Prepping a blind tasting at Bruce Wallner’s Sommelier factory.
(Photograph by Jennifer Roberts; iStock)
It sounds like the setup for the world’s least offensive joke: an investment banker, a management consultant and an ER doctor walk into a Toronto classroom and crack a bottle of wine. The punch line for Ryan Doornbos (the consultant) and his classmates comes a year later when they pass their final exam and officially add “sommelier” to their resumés. The joke is funnier after a few glasses of Burgundy.
Doornbos is one of a growing number of weekend wine warriors putting their passion to the test. The 33-year-old executive enrolled in the year-long Certified Sommelier Certificate program at Toronto’s George Brown College in 2011 after deciding that “if I was going to study wine, I wanted to do it at a high level and come out of it with a title people recognized.”
The idea of moonlighting as a wine connoisseur has become decidedly hip in recent years. Last December, ex–LCD Soundsystem front man James Murphy hosted a wine-tasting on a Coachella-sponsored cruise, and author Jay McInerney scored a wine column in The Wall Street Journal. But ascending from those ranks to become a certified sommelier is not for the faint of heart. The course at George Brown demands more than 250 hours in the classroom and covers everything from winemaking theory to rules for food pairing to the proper technique for opening Champagne (whisper, yes; pop, no). It also requires an unpaid 60-hour “stage” at a restaurant. “Sometimes, I’d have to duck out of class to deal with urgent business,” says Doornbos. Nor are sommelier programs for the slim of wallet. Tuition at George Brown is around $4,500. “In one year, I tasted 1,200 wines,” says Doornbos. “A lot of that was in the program, but I probably spent another $4,000 outside the classroom.”
One of Doornbos’s instructors at George Brown, master sommelier Bruce Wallner, wasn’t sure he liked the idea of sharing a sommelier title with people outside the industry. “I fought against that for a long time,” says Wallner, who works several nights a week at Toronto’s Mideastro restaurant. “When you need a plumber, you don’t call a plumbing aficionado who’s actually a psychologist. But I changed my mind after the enthusiasts in my course performed better than the career servers.”

What to work on:
A. List every person named in the sommelier article.
B. Please resume the sommelier article from the point where it stops, writing a few more paragraphs.
The items after the sommelier article are separate material.

[Target pointing data]
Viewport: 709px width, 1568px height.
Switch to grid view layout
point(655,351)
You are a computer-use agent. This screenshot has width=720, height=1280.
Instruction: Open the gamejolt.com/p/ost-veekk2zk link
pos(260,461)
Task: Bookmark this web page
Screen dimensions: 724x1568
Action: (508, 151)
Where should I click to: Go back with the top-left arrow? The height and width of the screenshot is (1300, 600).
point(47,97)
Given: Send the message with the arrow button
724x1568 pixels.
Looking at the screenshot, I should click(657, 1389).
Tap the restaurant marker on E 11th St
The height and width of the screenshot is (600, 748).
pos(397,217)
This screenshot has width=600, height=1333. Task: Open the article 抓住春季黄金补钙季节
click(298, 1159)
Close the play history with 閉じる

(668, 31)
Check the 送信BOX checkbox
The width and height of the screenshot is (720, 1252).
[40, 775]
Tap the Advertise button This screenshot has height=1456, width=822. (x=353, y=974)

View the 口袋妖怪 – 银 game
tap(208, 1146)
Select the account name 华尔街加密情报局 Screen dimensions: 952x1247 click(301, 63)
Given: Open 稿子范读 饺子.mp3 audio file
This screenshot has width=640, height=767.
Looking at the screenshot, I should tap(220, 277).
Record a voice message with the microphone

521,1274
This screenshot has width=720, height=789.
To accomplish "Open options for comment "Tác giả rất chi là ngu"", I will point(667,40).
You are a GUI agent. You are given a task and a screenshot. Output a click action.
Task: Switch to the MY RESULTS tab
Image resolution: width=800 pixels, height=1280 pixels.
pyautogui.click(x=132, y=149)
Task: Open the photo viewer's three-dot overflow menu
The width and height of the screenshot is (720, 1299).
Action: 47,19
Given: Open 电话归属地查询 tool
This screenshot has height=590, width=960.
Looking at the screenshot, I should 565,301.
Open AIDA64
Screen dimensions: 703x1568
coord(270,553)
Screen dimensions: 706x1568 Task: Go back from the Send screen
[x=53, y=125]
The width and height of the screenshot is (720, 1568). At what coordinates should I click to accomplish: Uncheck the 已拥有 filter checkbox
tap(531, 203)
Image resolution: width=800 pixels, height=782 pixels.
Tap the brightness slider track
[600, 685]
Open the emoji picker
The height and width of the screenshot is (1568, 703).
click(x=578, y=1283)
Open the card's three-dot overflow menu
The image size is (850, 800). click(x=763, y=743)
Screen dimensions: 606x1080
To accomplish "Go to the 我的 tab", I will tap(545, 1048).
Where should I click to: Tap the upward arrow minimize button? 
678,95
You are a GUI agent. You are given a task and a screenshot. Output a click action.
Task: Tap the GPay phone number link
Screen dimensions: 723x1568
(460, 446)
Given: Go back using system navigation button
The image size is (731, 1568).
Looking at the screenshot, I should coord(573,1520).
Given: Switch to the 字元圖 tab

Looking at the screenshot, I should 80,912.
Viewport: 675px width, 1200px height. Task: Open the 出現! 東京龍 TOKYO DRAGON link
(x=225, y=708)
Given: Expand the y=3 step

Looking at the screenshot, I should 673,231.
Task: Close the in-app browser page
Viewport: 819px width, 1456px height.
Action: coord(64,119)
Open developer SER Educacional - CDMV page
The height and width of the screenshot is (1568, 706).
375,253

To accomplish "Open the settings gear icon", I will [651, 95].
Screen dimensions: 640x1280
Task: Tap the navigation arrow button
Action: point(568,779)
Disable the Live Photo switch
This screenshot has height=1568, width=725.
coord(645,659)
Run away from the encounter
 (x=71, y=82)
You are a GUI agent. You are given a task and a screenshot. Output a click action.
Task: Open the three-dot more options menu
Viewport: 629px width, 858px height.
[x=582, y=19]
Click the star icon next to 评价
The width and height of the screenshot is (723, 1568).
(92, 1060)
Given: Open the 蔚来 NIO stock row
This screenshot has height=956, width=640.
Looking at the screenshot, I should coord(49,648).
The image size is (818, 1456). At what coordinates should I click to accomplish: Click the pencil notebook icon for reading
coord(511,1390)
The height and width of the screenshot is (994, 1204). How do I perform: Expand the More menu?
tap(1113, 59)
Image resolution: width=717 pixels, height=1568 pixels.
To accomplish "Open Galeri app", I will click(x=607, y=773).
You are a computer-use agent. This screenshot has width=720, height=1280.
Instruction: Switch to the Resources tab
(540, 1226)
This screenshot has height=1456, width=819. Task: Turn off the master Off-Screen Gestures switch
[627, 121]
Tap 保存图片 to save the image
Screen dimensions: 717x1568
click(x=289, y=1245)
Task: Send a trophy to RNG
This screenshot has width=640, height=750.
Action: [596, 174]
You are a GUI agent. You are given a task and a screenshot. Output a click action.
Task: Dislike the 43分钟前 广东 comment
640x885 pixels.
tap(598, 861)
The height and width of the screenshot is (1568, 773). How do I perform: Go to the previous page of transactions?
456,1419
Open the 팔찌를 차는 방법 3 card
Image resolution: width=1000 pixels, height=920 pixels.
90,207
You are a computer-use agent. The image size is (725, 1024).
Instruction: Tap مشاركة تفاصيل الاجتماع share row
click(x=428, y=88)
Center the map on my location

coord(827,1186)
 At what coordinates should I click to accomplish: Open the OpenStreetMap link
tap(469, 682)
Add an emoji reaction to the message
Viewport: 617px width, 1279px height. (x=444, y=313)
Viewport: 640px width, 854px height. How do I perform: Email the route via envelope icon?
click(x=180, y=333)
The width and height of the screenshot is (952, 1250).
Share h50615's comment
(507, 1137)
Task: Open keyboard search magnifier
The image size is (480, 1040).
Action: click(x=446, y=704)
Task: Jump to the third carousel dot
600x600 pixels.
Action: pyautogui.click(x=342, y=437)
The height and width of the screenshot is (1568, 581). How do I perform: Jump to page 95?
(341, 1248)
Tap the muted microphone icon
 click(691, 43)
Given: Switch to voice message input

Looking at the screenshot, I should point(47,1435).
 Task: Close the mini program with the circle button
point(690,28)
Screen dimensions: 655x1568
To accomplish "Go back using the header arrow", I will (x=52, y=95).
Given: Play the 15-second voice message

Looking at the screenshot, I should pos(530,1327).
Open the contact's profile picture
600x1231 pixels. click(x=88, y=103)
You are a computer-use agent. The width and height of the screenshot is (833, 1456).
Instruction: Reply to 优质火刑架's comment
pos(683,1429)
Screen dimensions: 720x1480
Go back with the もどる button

Per-task answers:
A. Bruce Wallner, Jennifer Roberts, Ryan Doornbos, James Murphy, Jay McInerney

B.
So, what do the executives win by passing their final exam? A foot in the wine business, if they want one. Michelle Paris, the investment banker in Doornbos’s class, used her degree to launch a career change. She’s now a licensed wine import agent and even owns her own vineyard in Argentina making Malbec under the label MouthWater.
There’s another benefit of the education. “People sometimes ask me if I drink more expensive wine now that I’m a sommelier,” says Doornbos. “But the average price I spend on a bottle has probably dropped by half. I’m no longer buying with that group that’s chasing famous labels and scores from magazines. I’m driven more by curiosity, toward unique wines I haven’t tried yet.”
What goes with fish tacos?*

Prestige Picpoul de Pinet 2011
“It has high acidity to balance the fat and lots of citrus, to bring out the flavour of the fish”
$13.95

Boutari Santorini 2010
“Same thing. The citrusy mineral balance works much like squeezing a lime on a taco”
$15.95

Beer
“Not everyone thinks of wine with tacos. The classic match would be beer. On a patio.”
Market prices
*according to Ryan Doornbos, management consultant and accredited sommelier
THE TREND
A NATURAL WINE MOVEMENT
Wait. Isn’t all wine the natural result of grapes fermenting? Yeah, sorta. But then there are pesticides, commercial yeasts and, controversially, the use of sulphur dioxide as a preservative. The driving principle behind natural wines: do as little as possible to the grapes. Grow organic, let wild yeasts develop on the skins. The resulting wine is rawer, lower-alcohol and, often, a little funky. (U.S. writer Alice Feiring coined the flavour “puppy’s breath.”) For more on organic and natural wines in Canada, visit www.thelivingvine.ca.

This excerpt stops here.